L’histoire fascinante et pleine de zones d’ombre d’un des plus grands squales jamais capturés en Méditerranée.
Le jour où un pêcheur sétois a sorti un monstre de 2 tonnes de la Méditerranée
Le 13 octobre 1956, un pêcheur de thon jette ses filets au large de Sète. Ce jour-là, il remonte bien plus qu’une simple prise. Il capture un requin blanc femelle de 5,83 mètres pour plus de 2 tonnes. L’animal, à peine hissé à bord, meurt sous les yeux déconcertés des marins. Son estomac révèle une scène encore plus saisissante : deux dauphins entiers, chacun de près de deux mètres, y reposent.
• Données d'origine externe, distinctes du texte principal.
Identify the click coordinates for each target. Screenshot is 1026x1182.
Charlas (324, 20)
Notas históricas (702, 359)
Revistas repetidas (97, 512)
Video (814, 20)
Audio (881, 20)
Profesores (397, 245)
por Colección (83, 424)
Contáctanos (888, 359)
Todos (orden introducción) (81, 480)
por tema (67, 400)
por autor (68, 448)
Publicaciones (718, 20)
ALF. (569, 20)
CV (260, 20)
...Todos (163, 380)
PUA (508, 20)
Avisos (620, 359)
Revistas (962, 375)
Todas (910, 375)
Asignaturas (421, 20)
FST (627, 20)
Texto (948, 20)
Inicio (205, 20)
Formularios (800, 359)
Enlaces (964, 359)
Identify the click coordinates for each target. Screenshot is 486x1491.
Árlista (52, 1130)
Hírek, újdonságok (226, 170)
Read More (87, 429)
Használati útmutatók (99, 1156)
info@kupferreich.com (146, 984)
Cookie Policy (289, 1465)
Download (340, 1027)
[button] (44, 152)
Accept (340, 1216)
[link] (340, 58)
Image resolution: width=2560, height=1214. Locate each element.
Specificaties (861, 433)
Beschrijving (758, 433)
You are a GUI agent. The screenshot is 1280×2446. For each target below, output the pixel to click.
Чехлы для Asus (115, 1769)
Rapidement, la nouvelle se répand comme une traînée de poudre. Le Musée de zoologie de Lausanne, informé par un poissonnier, décide alors d’acheter la carcasse pour 50 000 francs suisses. Ce prix reste bien inférieur aux 500 000 francs annoncés par la presse sensationnaliste de l’époque. Ensuite, le transport du squale en camion frigorifique jusqu’en Suisse marque le début d’une nouvelle vie pour ce monstre marin devenu spécimen muséal emblématique.
Le moulage mystérieux de Lausanne : une carcasse, des dents… et peut-être une bouteille de rhum
Depuis 1958, le palais de Rumine à Lausanne expose le requin au public. En raison de la nature cartilagineuse de son corps, les conservateurs ont choisi de créer un moulage en plâtre, monté sur armature métallique. Le public peut encore voir ses vraies dents, son aileron dorsal et ses nageoires. Malheureusement, trois dents ont disparu au fil du temps. Ainsi, le musée les a remplacées par des copies.
De plus, le taxidermiste Alain Keiser, chargé de sa restauration, partage une rumeur intrigante : le taxidermiste d’origine aurait caché une bouteille de rhum à l’intérieur du moulage. Aucune caméra ne peut le confirmer, car l’intérieur est compartimenté. Par ailleurs, l’origine exacte du moulage reste floue. Keiser a interrogé son prédécesseur, mais celui-ci n’a jamais livré de réponse claire. Ce silence alimente encore aujourd’hui le mythe du requin de Sète.
Ce que les scientifiques peuvent vraiment dire sur ce squale hors norme
Longtemps, les fantasmes autour de ce squale ont alimenté l’image d’un « mangeur d’hommes ». Pourtant, les scientifiques sont unanimes : aucun reste humain ne figurait dans son estomac. On y a trouvé uniquement les deux dauphins. Grâce à cette réalité, il devient plus facile de déconstruire les stéréotypes persistants autour des requins blancs.
Les experts ont classé ce spécimen sous l’espèce Carcharodon carcharias. Il demeure l’un des plus grands requins blancs jamais reconstitués au monde. Aujourd’hui encore, il fascine zoologues, taxidermistes et océanographes. Cette fascination repose autant sur sa taille que sur les nombreuses zones d’ombre liées à sa capture et à sa préservation.
Faut-il craindre les requins blancs en Méditerranée ? Ce que dit vraiment la science
Oui, c’est possible. Cependant, cela reste extrêmement rare. D’après l’Observatoire Pelagis (CNRS), les chercheurs recensent moins de dix observations par décennie. Ces apparitions surviennent généralement à l’automne, loin des côtes, lorsque les conditions de migration et l’abondance de proies s’y prêtent.
Les spécialistes rappellent plusieurs éléments essentiels :
- Le requin blanc évite naturellement les zones très fréquentées par l’Homme.
- Aucune attaque mortelle récente n’a été confirmée sur les côtes françaises.
- Il préfère évoluer dans les grandes profondeurs, loin des zones littorales.
Autrement dit, la peur du requin blanc repose souvent sur des idées reçues. En réalité, le risque pour les baigneurs reste extrêmement faible, voire nul.
Le requin de Sète, mi-légende, mi-mystère, incarne ce paradoxe captivant : une créature à la fois crainte, méconnue et dotée d’une valeur scientifique exceptionnelle.